◆ Cosa fare ◆
Nel brano sulla partecipazione dei bambini, cambia "in televisione" in "alla radio" e riscrivi il tratto che va da "Un esempio di" fino a "parte dei genitori.".

◆ Brano di esercizio ◆
────────────────────────────────────────

Aumentare le occasioni di
partecipazione del bambino
Il dovere di offrire ai bambini le
migliori condizioni possibili da cui muovere i primi passi nella vita,
promuovendo e accrescendo le loro opportunità di partecipazione, spetta alle
famiglie, alle amministrazioni locali, alla società civile e al settore
privato. Ai governi nazionali spetta il
compito di predisporre il quadro politico e la cornice istituzionale – nonché
la stessa leadership – capace di sostenere adeguatamente le iniziative a
carattere locale.
Un esempio di tali iniziative è il Progetto
Genitori Capaci attuato nelle Filippine, attraverso il quale si insegna
alle famiglie come ascoltare e comprendere ciò che il bambino tenta di
comunicare. I genitori imparano, tra le altre cose, l’importanza di leggere
racconti ai figli o di guardare insieme a loro i programmi educativi trasmessi
in televisione. Il progetto ha migliorato l’alimentazione dei bambini e ha
ridotto sia i maltrattamenti sia le punizioni eccessive da parte dei genitori.

────────────────────────────────────────

◆ Dati forniti ◆

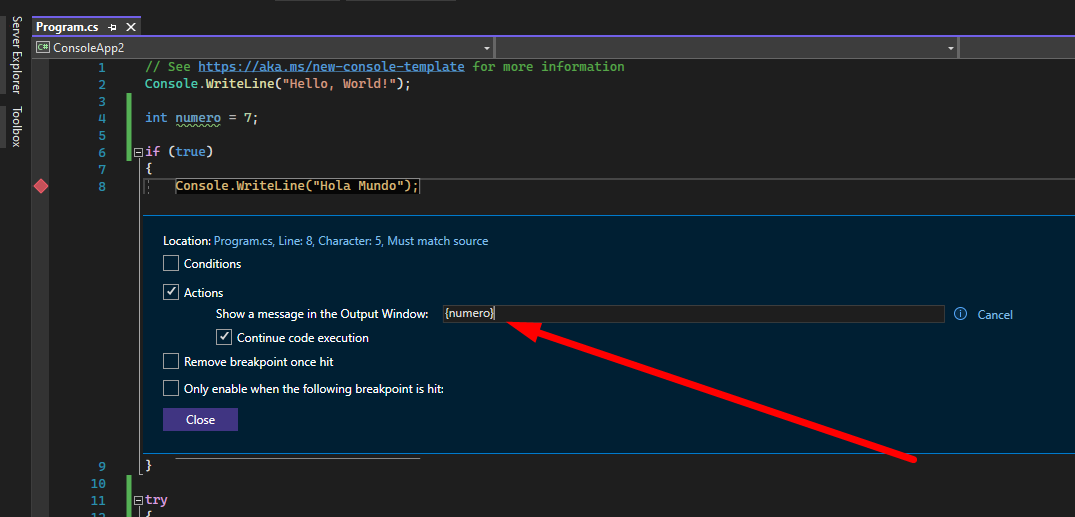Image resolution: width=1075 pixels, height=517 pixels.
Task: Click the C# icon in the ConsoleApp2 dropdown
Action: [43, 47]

────────────────────────────────────────

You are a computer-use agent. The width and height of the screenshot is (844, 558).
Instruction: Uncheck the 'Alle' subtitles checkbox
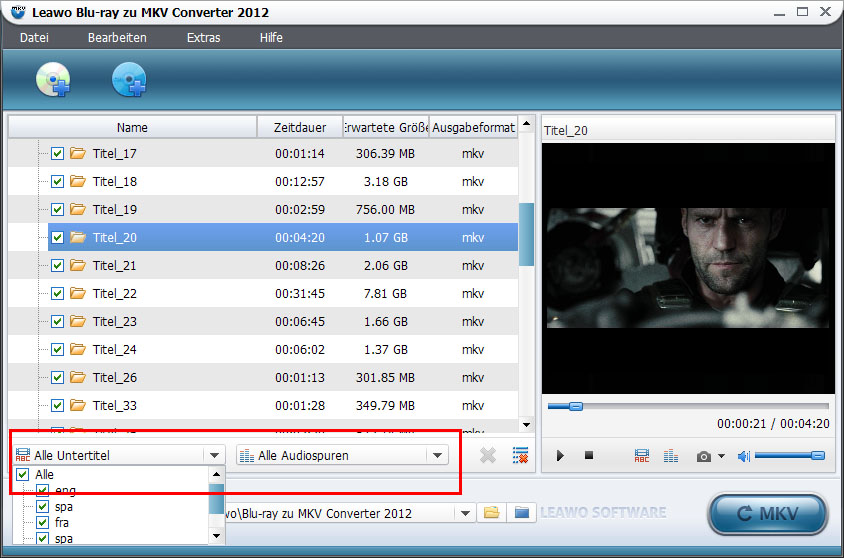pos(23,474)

────────────────────────────────────────

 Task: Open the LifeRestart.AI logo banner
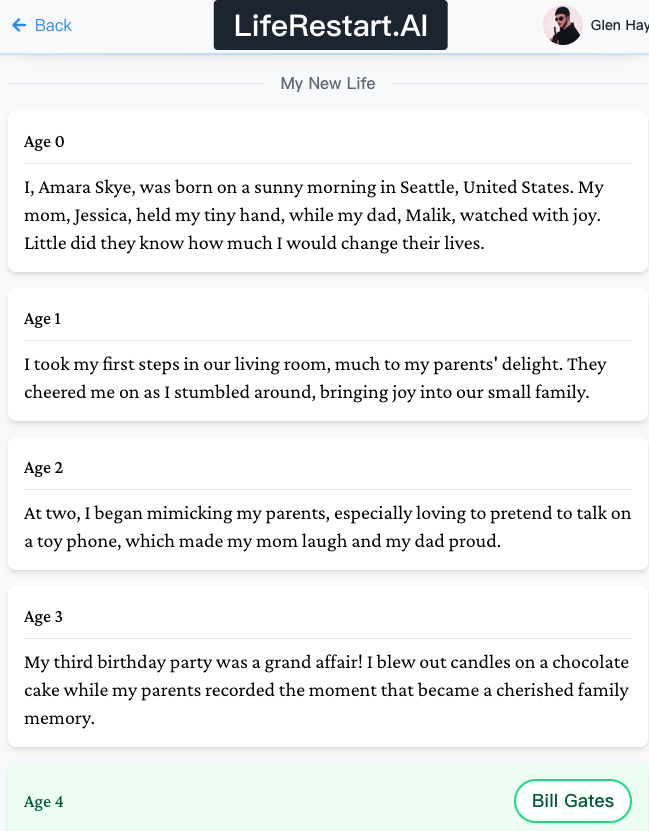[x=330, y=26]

────────────────────────────────────────

◆ La tua risposta ◆
Un esempio di tali iniziative è il Progetto
Genitori Capaci attuato nelle Filippine, attraverso il quale si insegna
alle famiglie come ascoltare e comprendere ciò che il bambino tenta di
comunicare. I genitori imparano, tra le altre cose, l’importanza di leggere
racconti ai figli o di guardare insieme a loro i programmi educativi trasmessi
alla radio. Il progetto ha migliorato l’alimentazione dei bambini e ha
ridotto sia i maltrattamenti sia le punizioni eccessive da parte dei genitori.